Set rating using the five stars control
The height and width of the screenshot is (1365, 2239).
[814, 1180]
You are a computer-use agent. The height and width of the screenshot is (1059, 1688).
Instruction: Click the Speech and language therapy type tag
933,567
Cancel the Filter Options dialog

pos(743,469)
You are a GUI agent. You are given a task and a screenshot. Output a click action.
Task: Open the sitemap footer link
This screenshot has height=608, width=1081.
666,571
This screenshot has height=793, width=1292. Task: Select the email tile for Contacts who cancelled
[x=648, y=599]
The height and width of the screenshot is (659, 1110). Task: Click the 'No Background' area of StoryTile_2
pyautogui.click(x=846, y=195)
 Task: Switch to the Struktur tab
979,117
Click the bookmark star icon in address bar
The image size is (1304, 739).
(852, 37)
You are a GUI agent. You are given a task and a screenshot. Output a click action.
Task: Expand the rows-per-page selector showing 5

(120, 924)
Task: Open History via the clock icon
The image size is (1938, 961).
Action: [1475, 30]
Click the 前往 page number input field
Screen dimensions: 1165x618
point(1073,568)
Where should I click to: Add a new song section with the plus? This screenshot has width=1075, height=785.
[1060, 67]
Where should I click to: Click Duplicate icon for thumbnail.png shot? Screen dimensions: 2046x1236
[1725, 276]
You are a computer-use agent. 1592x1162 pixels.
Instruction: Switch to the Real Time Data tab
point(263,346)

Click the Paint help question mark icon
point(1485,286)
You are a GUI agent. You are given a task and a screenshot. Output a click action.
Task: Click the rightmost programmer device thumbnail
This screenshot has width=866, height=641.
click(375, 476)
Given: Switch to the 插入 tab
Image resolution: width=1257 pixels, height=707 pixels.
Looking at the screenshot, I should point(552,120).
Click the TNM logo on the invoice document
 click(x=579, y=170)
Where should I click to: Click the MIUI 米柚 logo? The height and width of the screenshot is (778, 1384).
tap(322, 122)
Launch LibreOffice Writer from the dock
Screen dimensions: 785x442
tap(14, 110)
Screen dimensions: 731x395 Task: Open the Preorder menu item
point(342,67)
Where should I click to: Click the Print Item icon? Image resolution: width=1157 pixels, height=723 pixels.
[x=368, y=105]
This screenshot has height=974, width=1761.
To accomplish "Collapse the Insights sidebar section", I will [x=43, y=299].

▸ **TASK**: In the listing above, find the line with "Click the TNM logo on the invoice document" and the line with "This screenshot has height=974, width=1761."; output exactly those lines and all lines between them.

▸ **TASK OUTPUT**:
Click the TNM logo on the invoice document
 click(x=579, y=170)
Where should I click to: Click the MIUI 米柚 logo? The height and width of the screenshot is (778, 1384).
tap(322, 122)
Launch LibreOffice Writer from the dock
Screen dimensions: 785x442
tap(14, 110)
Screen dimensions: 731x395 Task: Open the Preorder menu item
point(342,67)
Where should I click to: Click the Print Item icon? Image resolution: width=1157 pixels, height=723 pixels.
[x=368, y=105]
This screenshot has height=974, width=1761.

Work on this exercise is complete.